The mirror on the wall of the bathroom in the Berlin location looks through to the kitchen in the next room. I guess the depth gauging algorithm uses parallax, and mirrors confuse it, seeming like windows. The kitchen has a blob of blurriness as the rear of the mirror intrudes into kitchen, but you can see through the blurriness to either room.
The effect is a bit spooky. I felt like a ghost going through walls.
The refigerator in the NYC scene has a very slick specular lighting effect based on the angle you're viewing it from, and if you go "into" the fridge you can see it's actually generating a whole 3d scene with blurry grey and white colors that turn out to precisely mimic the effects of the light from the windows bouncing off the metal, and you can look "out" from the fridge into the rest of the room. Same as the full-length mirror in the bedroom in the same scene—there's a whole virtual "mirror room" that's been built out behind the mirror to give the illusion of depth as you look through it. Very cool and unique consequence of the technology
Wow, thanks for the tip. Fridge reflection world is so cool. Feels like something David Lynch might dream up.
A girl is eating her morning cereal. Suddenly she looks apprehensively at the fridge. Camera dollies towards the appliance and seamlessly penetrates the reflective surface, revealing a deep hidden space that exactly matches the reflection. At the dark end of the tunnel, something stirs... A wildly grinning man takes a step forward and screams.

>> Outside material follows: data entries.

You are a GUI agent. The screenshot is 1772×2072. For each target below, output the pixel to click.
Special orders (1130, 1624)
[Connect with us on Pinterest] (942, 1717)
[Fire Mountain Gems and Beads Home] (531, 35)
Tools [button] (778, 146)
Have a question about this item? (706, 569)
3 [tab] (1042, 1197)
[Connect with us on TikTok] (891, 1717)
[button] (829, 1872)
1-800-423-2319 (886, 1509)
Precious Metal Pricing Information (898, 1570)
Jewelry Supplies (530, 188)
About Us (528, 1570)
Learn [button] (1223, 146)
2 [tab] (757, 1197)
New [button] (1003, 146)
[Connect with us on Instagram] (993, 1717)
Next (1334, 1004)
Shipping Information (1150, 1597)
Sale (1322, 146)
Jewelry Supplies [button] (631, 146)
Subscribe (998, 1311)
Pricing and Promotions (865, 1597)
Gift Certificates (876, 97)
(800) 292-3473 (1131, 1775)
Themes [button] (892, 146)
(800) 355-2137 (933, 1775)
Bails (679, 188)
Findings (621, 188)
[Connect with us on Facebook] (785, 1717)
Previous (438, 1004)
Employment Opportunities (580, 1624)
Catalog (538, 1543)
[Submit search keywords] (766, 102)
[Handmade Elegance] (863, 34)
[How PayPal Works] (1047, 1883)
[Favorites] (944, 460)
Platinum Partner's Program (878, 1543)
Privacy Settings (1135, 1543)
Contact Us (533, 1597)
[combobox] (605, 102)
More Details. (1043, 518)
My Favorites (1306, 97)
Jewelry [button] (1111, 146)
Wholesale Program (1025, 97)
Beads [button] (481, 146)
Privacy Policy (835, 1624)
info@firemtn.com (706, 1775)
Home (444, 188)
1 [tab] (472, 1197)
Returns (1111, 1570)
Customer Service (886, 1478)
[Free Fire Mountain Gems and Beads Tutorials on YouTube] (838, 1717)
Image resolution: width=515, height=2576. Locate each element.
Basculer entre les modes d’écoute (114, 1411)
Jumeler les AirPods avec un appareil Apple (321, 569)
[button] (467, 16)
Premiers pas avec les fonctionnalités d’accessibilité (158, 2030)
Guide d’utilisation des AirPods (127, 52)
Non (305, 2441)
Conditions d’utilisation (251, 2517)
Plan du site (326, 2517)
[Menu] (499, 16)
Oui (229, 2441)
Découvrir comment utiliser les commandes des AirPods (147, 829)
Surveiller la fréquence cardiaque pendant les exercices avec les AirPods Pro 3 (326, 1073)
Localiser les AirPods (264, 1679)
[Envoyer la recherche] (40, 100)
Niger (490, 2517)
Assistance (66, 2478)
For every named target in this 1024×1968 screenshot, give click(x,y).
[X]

Would you be offended if I animated that scene? It is really well described?
Please feel free!
Please share if you do, that sounded spooky af
Funnily enough, this is how reflections are usually emulated in game engines that do not support raytracing: another copy of the world behind the mirror. Also used in films in a few places (e.g. Terminator)
Please look at the refrigerator I mentioned—it's definitely not the classic "mirror world" reflection that you'd normally see in video games. I'm talking about the specular / metallic highlights on the fridge being simulated entirely with depth features.
Mirror worlds are a pretty common effect you'll see in NeRFs. Otherwise you would need a significantly more complex view dependent feature rendered onto a flat surface.
Neat! Here are some screenshots of the same phenomenon with the TV in Berlin: https://imgur.com/a/3zAA5K8
This happens with any 3D reconstruction. It's because any mirror is indistinguishable from a window into a mirrored room. The tricky thing is if there's actually a something behind the mirror as well.
What does the reconstructed space look like when there are opposing mirrors? It’ll just be a long corridor of ever more blurry rooms?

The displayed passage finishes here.